Data used to generate the graphs/tables in my book The New C Standard: An Economic and Cultural Commentary, along with the scripts and source code used to create the data.
Blog post discussing the background.
The original data is contained in the diagrams directory. The mapping from a graph/table in the book to the corresponding data filename is somewhat involved (these generated files were automatically inserted into the text of the book, which was then processed using various tools to generate a pdf file).

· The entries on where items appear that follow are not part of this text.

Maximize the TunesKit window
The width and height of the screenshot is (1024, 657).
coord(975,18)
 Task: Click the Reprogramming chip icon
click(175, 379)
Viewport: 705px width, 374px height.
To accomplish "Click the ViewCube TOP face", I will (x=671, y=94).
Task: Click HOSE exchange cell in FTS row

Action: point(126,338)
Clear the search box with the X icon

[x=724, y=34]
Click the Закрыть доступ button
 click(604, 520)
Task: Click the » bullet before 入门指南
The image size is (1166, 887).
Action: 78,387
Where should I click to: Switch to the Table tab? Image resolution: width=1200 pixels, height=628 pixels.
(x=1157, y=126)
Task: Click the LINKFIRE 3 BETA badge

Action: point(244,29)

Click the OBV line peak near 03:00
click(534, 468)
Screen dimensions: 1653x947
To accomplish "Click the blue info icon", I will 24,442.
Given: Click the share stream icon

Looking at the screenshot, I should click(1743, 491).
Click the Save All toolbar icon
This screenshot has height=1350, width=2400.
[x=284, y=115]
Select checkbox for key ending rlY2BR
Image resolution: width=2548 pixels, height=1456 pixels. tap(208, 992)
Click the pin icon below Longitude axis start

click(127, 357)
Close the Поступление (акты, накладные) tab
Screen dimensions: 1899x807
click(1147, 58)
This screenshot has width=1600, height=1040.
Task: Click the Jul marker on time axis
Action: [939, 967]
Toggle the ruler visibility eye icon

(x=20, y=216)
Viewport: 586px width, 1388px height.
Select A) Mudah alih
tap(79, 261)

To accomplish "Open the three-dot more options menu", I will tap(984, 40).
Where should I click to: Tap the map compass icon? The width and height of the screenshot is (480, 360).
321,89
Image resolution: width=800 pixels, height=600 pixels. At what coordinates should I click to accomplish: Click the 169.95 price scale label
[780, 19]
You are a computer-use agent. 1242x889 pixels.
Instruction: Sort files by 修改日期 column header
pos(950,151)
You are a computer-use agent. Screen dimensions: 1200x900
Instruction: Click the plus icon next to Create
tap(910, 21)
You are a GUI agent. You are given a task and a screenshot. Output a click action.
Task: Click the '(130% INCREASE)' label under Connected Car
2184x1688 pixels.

So you've seen a plot and you want the numbers used to create the plot. The process to locate the appropriate data file is as follows:
-
Paste the first few words of the plot's caption, e.g., the caption for Figure 825.1 starts: "Number of integer constants"
-
Open the file graph-table.txt and search for these words,
-
The name appearing above the caption (freqcons in this example above) is the name of the .gra file containing the commands used to create the plot (in the grap language),
-
Go to the diagrams directory and open the .gra file (e.g., freqcons.gra),
-
Locate the copy commands (e.g.,
copy "intlitvals.d" thru {), and note the name(s) of the data file (in this example intlitvals.d). The data is in this file.
The process of extracting data from a collection of C projects is as follows:
-
Put the source, or links to the source, in the programs directory. This currently contains tar/zip files of the projects measured for the book.
-
The data is extracted from .c and .f files by the program ngram. Various scripts are available to process the output of ngram to produce graphs (mkallgra.sh) and tables (mkalltab.sh).
Some of the figures and tables use data generated using commercially available tools which are not included in this package.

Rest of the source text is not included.